*** Begin section ***

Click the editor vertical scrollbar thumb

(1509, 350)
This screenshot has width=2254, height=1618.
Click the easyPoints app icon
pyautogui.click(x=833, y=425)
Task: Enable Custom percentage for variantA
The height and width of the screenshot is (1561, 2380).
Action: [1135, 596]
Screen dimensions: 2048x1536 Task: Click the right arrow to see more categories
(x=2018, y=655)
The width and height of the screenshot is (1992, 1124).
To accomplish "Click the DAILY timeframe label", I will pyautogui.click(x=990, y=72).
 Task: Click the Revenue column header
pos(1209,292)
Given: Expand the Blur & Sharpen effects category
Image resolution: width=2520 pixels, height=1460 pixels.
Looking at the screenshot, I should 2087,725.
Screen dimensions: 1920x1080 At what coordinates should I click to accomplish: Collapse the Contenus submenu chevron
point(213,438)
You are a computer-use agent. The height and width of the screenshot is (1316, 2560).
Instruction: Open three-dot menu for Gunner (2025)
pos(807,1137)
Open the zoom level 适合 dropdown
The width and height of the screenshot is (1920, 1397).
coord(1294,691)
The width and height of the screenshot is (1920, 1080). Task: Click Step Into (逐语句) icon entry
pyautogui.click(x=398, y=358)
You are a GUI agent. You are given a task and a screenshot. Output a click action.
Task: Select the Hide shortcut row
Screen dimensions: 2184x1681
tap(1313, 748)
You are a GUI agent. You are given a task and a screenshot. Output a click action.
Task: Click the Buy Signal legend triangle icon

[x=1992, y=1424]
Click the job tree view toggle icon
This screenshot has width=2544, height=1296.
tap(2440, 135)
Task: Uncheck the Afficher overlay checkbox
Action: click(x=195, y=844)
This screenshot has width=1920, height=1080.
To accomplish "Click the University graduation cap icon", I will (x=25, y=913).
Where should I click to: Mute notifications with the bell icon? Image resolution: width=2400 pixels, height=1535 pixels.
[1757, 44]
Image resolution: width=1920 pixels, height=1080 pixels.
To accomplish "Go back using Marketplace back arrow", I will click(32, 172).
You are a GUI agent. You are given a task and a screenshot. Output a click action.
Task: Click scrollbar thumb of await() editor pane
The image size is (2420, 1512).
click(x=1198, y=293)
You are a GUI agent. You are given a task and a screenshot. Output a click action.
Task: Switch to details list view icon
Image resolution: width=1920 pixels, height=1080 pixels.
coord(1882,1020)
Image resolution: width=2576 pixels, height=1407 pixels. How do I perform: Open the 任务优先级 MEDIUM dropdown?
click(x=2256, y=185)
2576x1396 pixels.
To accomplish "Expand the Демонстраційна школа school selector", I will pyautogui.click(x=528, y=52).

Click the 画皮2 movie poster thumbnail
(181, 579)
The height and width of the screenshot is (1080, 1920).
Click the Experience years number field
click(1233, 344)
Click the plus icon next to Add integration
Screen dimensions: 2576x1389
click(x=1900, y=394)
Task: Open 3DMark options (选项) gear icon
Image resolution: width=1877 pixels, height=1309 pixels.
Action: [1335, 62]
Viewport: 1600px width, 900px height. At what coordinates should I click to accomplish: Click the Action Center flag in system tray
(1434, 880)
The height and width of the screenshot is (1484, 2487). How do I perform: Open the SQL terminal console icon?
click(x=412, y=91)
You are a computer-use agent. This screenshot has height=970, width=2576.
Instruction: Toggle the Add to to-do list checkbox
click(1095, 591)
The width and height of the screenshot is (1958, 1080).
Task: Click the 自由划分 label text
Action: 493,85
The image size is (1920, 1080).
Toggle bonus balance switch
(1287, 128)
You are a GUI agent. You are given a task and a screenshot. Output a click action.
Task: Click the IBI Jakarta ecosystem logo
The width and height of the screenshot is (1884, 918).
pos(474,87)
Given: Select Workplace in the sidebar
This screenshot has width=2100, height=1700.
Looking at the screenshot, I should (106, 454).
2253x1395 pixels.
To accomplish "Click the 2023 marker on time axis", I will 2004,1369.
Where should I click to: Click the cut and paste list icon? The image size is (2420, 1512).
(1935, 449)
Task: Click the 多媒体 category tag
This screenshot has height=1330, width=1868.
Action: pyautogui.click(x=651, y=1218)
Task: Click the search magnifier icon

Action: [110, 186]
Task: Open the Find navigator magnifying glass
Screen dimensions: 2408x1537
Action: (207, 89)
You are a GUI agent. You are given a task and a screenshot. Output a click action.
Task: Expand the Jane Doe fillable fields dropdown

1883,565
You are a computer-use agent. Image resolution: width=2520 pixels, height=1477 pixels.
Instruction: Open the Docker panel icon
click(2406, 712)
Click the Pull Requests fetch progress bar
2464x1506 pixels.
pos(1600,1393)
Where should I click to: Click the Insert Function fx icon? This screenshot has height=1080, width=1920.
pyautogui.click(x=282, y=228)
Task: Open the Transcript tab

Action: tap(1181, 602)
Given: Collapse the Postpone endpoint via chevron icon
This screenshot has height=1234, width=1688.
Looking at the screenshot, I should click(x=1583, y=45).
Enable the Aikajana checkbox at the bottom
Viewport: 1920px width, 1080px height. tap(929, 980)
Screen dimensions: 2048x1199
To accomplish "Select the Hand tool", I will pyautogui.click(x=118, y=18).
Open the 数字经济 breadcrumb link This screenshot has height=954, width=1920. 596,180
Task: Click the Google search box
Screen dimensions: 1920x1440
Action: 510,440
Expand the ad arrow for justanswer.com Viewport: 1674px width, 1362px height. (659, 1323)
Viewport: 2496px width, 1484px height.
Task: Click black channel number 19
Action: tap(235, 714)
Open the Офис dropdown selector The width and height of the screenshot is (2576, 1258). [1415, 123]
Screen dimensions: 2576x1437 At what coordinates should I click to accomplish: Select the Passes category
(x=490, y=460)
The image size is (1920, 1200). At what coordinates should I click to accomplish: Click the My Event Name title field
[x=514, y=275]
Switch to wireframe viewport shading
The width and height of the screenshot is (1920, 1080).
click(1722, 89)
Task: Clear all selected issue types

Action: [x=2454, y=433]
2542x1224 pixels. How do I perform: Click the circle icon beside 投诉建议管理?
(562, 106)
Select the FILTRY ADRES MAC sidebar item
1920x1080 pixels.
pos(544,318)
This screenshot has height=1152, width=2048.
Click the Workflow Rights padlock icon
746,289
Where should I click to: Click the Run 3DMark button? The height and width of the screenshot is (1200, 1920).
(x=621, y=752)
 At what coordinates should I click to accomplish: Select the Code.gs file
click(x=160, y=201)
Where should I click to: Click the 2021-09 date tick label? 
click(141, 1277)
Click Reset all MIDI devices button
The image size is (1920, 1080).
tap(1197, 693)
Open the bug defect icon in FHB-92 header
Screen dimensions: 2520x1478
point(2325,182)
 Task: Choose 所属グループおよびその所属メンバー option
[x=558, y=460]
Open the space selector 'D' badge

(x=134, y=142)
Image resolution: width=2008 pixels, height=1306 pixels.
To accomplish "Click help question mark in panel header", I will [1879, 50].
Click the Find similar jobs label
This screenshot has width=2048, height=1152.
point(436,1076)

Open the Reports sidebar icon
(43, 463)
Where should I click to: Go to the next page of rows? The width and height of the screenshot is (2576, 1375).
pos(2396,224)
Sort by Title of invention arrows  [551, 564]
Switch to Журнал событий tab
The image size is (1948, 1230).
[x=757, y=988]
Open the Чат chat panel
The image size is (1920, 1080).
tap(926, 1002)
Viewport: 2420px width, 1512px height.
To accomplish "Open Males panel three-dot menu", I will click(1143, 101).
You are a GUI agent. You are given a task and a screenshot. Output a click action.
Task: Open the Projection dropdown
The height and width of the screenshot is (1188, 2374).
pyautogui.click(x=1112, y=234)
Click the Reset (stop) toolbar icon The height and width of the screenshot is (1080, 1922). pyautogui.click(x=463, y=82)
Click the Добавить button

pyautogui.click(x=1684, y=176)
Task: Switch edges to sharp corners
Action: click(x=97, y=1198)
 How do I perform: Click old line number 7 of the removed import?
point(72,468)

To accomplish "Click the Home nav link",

*** End section ***

What is needed is an exact copy of the lines above, from the one containing "Task: Click the search magnifier icon" through the one containing "Open the Офис", with nothing added.

Task: Click the search magnifier icon

Action: [110, 186]
Task: Open the Find navigator magnifying glass
Screen dimensions: 2408x1537
Action: (207, 89)
You are a GUI agent. You are given a task and a screenshot. Output a click action.
Task: Expand the Jane Doe fillable fields dropdown

1883,565
You are a computer-use agent. Image resolution: width=2520 pixels, height=1477 pixels.
Instruction: Open the Docker panel icon
click(2406, 712)
Click the Pull Requests fetch progress bar
2464x1506 pixels.
pos(1600,1393)
Where should I click to: Click the Insert Function fx icon? This screenshot has height=1080, width=1920.
pyautogui.click(x=282, y=228)
Task: Open the Transcript tab

Action: tap(1181, 602)
Given: Collapse the Postpone endpoint via chevron icon
This screenshot has height=1234, width=1688.
Looking at the screenshot, I should click(x=1583, y=45).
Enable the Aikajana checkbox at the bottom
Viewport: 1920px width, 1080px height. tap(929, 980)
Screen dimensions: 2048x1199
To accomplish "Select the Hand tool", I will pyautogui.click(x=118, y=18).
Open the 数字经济 breadcrumb link This screenshot has height=954, width=1920. 596,180
Task: Click the Google search box
Screen dimensions: 1920x1440
Action: 510,440
Expand the ad arrow for justanswer.com Viewport: 1674px width, 1362px height. (659, 1323)
Viewport: 2496px width, 1484px height.
Task: Click black channel number 19
Action: tap(235, 714)
Open the Офис dropdown selector The width and height of the screenshot is (2576, 1258). [1415, 123]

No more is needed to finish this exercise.